Use 1 Medium (2-3 lbs) Spaghetti Squash, make sure it has a creamy color and is firm.
1. Wash, halve lengthwise, and remove seeds, I find a grapefruit spoon is handy for this.
2. Place squash halves, cut sides down, in a glass baking dish. Add enough water to cover bottom of container. Cover. Bake in a 350 degree oven for 30-40 minutes or until tender. You can also cook in a microwave by adding water and covering with microwaveable wrap, about 20 minutes or until soft.
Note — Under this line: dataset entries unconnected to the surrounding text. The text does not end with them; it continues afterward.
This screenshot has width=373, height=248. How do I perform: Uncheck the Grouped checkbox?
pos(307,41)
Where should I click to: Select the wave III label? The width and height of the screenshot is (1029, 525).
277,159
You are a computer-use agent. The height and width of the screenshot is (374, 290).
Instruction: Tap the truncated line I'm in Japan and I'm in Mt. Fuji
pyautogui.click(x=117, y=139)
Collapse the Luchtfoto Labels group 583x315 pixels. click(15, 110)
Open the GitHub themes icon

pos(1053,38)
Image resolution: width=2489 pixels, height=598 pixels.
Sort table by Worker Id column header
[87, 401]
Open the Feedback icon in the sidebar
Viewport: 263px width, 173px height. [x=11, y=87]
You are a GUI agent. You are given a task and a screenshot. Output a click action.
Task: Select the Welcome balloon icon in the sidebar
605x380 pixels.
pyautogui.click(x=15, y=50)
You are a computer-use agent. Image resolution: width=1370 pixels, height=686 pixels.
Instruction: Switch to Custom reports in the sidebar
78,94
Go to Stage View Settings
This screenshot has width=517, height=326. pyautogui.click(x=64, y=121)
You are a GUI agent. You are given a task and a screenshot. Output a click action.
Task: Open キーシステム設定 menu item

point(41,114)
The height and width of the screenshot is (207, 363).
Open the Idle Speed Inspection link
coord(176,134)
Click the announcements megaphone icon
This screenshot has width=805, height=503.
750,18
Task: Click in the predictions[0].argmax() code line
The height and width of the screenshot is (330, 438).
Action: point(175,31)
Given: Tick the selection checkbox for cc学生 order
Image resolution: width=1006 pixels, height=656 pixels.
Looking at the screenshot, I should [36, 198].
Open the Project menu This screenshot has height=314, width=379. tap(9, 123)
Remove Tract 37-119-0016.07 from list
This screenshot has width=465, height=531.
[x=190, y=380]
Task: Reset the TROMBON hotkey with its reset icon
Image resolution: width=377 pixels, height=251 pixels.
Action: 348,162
If you take it out and the flesh doesn’t look like it can be shredded, leave it cooking for a while more.
3. Let cool enough to handle then scrape the spaghetti-like squash strands into a serving bowl.
This is a great dish, low carb, but if your people don’t like Spaghetti Squash, you can use regular spaghetti.
Herbal Mushroom Marinara Sauce
1 cup (large) onion chopped
1 cup (large) green, red and yellow bell pepper chopped
1 cup chopped portabella or Baby Bella mushrooms, or whatever you like. You can use canned mushrooms, but it won’t be as fresh tasting.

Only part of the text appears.